Many years ago, my husband and I, went in a very nice restaurant, where we ate divinely. But the most beautyful memory of that night is about the hospitality: when we arrived, the owner’s wife came to us with a bright smile and served us some grissini, a warm focaccia and a glass of white wine, in front of a fireplace. We stay there for about 10 minutes, talking with other guests. It was a great start, followed by an unforgettable dinner. That way of reciving, touched my heart.
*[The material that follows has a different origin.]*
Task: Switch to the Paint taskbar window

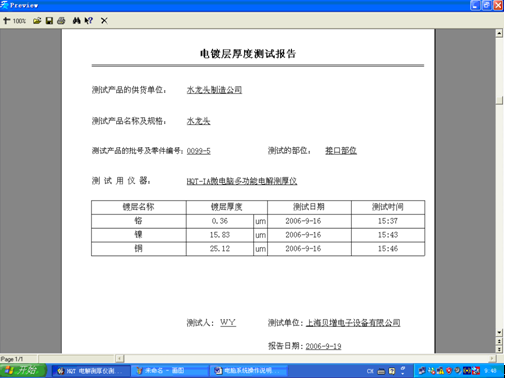Action: 169,371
From that day, when I have guests for dinner, I try always to create that magic moment to recive with care, people who are joining me for dinner.   These focaccias are really perfect for a simply wellcome start: you can cook them before and keep warm till the right moment to serve with a glass of wine.


  • Wheat flour type “2” 17,6 oz
  • Water 9,5 oz
  • Extra virgin olive oil 1,4 oz
  • Dry starter 0,6 oz
  • Salt 0,4 oz
  • Extra virgin olive oil q.s.
  • Pumpkin seeds and salt q.s.


  1. Put the flour, the water, the dry starter, the salt and the extra virgin olive oil all together in the kneader, or in a bowl if you mix by hand.
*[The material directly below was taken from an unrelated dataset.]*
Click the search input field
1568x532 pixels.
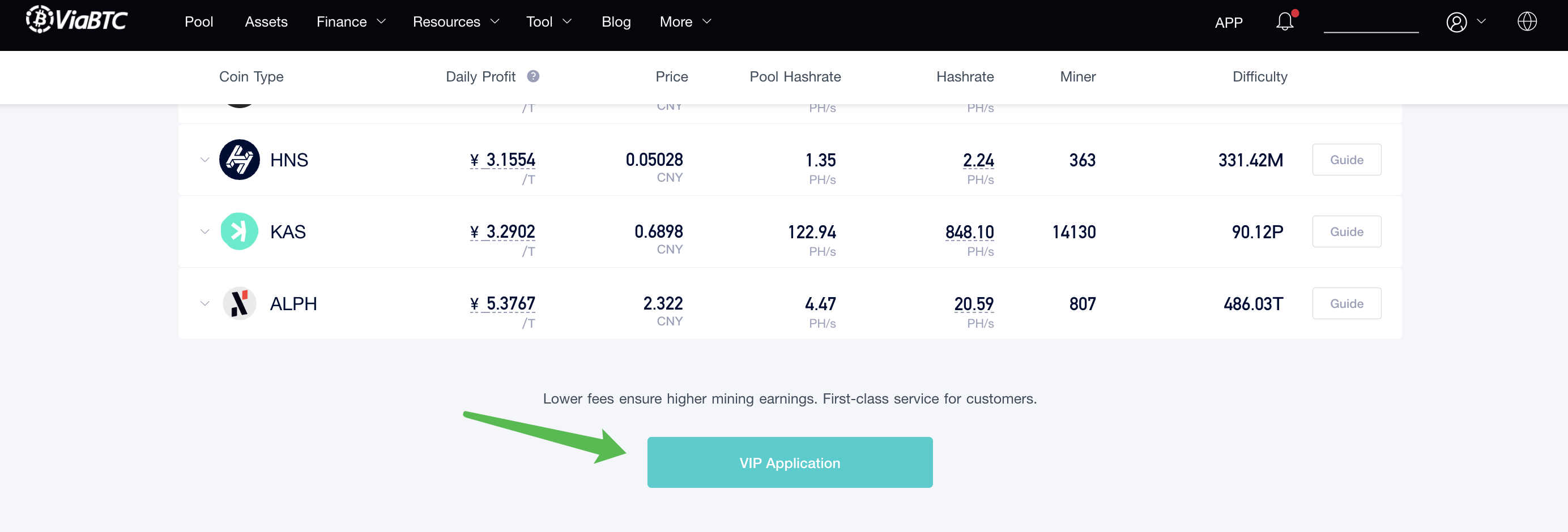[x=1371, y=24]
  2. Work the ingredients until create an homogeneous dough.
  3. Divide dough into 8 equal parts and shape the balls.
  4. Squash the balls with the palm of your hand and cover them with a dish clean towel; let them srest for 15 minutes.
  5. Cover a baking tray with baking paper and lightly stain with oil; with your fingertips, spread the focaccias, still staining with oil the surface and place them on the tray.
  6. Cover with plastic wrap and let it rise (in winter, near a stove or in a particularly warm room) until their volume has doubled (about two hours).
  7. Preheat convection oven at 392F.
  8. Add some extra virgin olive oil on surface and cook for about ten minutes.
  9. You can also add some pumpkin seeds minced with salt, or gomasio as you like; cut in cubes and serve it warm.